Any formula that polynomial approximation is not possible (e.g. Taylor expansion)? Polynomial approximation such as Taylor expansion can deal with many popular functions (sin function, cosine function, etc).
I'm curious what kind of functions cannot be approximated by polynomial approximations?
 A: The Stone–Weierstrass theorem says that every continuous function defined on a compact interval of the real line can be uniformly approximated as closely as desired by a polynomial function.

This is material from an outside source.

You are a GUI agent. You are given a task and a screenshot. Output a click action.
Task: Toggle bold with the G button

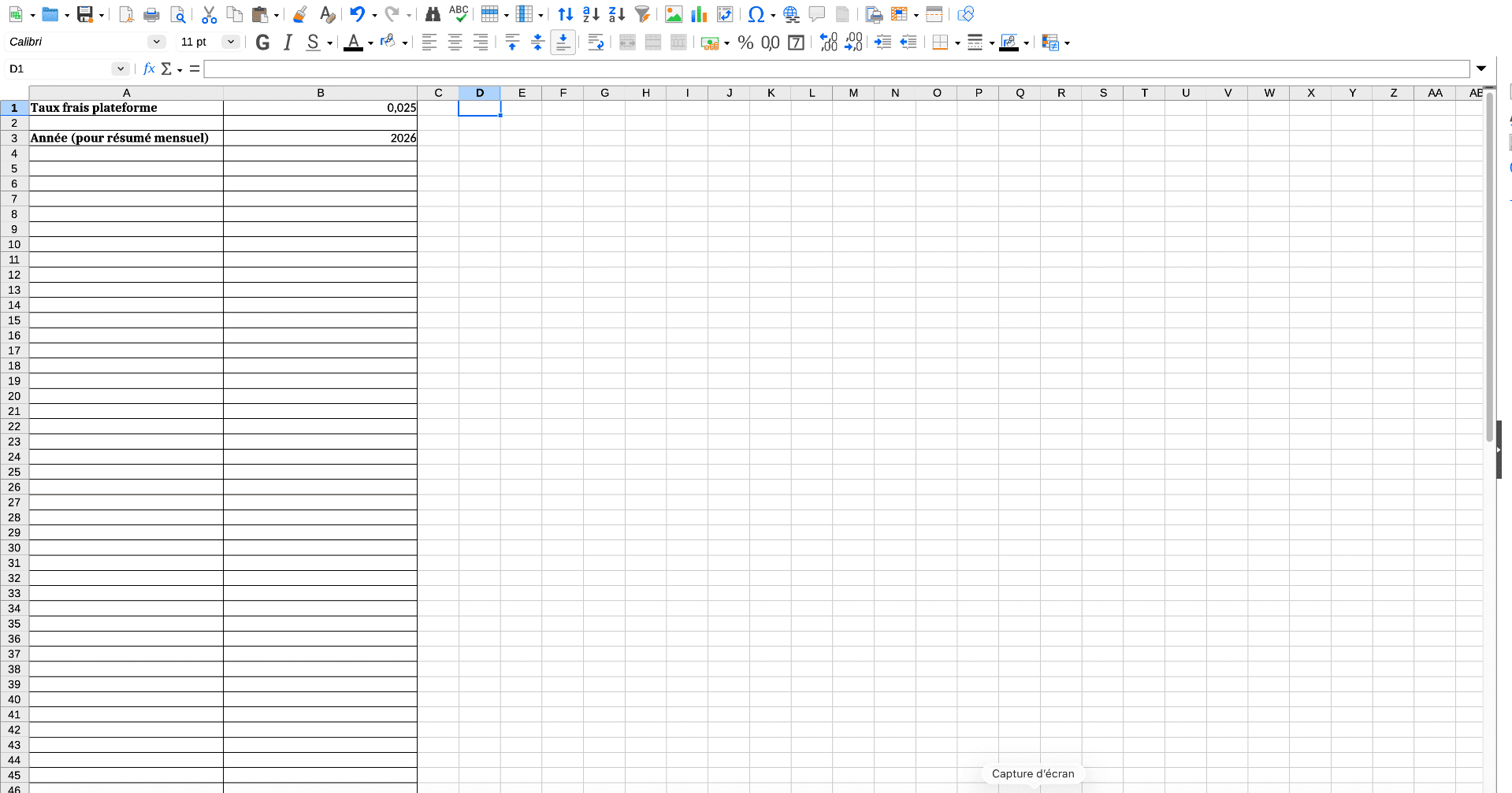pyautogui.click(x=263, y=43)

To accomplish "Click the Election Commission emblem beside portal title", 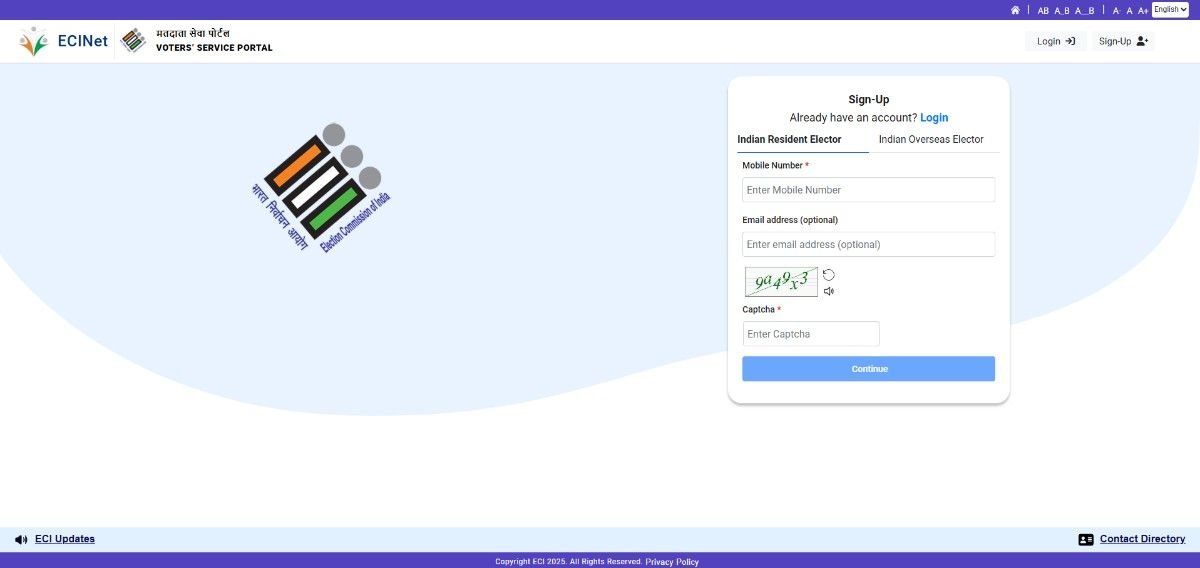I will [x=133, y=41].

A: As mentioned, thanks to the Stone-Weierstrass theorem you can uniformly approximate any continuous function on a closed interval of the real line by a polynomial function.
Concerning Taylor series problems occur when your function is non-analytic. A classical example is: $$f(x)=\begin{cases}e^{-1/x^2}&x\neq0\\0&x=0\end{cases}$$
this function is $\mathcal{C}^\infty(\mathbb{R})$ and all its derivatives $f^{(n)}(x)$ are null for $x=0$, hence its Taylor expansion around $x=0$ is the zero function. This is obviously not a "good" approximation of $f$
See Non-analytic smooth function (wikipedia) for further details.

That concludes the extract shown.